さらに、本学院では高度な専門性に加え、分野横断的な視野を備えた人材の育成を目指し、大学院教育プログラムへの参加を奨励しています。特に「物質科学フロンティアを開拓するAmbitiousリーダー育成プログラム(ALP)」や「スマート物質科学を拓くアンビシャスプログラム(SMatS)」では、実験科学と数理科学・計算科学・データ科学を融合し、物質科学分野における新たな価値創出を担う人材を育成しています。
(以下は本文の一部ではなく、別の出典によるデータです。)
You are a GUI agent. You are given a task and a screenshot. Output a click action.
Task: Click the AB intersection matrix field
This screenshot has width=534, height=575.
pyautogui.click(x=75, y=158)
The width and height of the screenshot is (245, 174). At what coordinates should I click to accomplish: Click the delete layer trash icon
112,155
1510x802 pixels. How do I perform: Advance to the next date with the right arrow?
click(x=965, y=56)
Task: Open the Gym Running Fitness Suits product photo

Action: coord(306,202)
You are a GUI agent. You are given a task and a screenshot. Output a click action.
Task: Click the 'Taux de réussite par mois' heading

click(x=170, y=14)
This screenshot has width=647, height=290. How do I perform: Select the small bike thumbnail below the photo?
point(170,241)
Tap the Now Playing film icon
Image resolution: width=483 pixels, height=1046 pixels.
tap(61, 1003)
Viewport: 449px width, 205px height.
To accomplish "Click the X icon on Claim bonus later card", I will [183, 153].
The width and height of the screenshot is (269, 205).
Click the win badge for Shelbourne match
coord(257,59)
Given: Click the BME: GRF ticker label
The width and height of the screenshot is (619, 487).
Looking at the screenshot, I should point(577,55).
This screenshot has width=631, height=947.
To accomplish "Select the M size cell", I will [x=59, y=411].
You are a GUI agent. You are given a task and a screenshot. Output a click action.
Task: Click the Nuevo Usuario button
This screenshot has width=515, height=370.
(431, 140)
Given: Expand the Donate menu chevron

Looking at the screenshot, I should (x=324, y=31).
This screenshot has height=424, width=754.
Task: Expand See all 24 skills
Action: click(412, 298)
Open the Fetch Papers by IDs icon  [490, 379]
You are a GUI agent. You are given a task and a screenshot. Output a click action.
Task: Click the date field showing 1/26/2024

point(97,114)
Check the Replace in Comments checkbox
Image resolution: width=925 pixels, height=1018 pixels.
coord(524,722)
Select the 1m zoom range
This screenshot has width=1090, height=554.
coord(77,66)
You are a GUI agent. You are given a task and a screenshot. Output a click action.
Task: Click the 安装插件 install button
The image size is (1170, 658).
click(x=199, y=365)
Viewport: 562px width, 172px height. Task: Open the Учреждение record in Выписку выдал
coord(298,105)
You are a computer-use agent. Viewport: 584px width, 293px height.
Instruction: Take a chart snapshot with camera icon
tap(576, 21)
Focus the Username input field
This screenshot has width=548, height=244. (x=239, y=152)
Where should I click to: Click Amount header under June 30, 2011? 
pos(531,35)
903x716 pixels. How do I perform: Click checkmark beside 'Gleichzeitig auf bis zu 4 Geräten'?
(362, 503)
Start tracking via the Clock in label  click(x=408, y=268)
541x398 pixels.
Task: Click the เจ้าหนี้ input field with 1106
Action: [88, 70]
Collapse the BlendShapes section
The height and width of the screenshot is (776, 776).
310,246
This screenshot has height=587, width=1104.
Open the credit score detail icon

またEXEX(次世代物質科学を牽引する人材育成プログラム)などの取り組みを通じ、博士後期課程学生が自立した研究者として国際社会で活躍できる基盤を整えています。
博士人材の多様な活躍とキャリア形成を支援するため、本学院は「Ph.Discover」プロジェクトにも参画しています。産業界との連携を強化し、博士号取得後のキャリアパスを具体的に描く機会を提供することで、博士課程進学への意欲向上と研究に専念できる環境整備を進めています。
札幌農学校以来、北海道大学が掲げてきた「フロンティア精神」、「全人教育」、「国際性の涵養」、「実学の重視」という4つの基本理念のもと、総合化学院は化学および関連する広範な学問領域において、次代を担うフロントランナーの育成に邁進して参ります。本学院での研鑽が、皆さんの大きな飛躍につながることを心より願っております。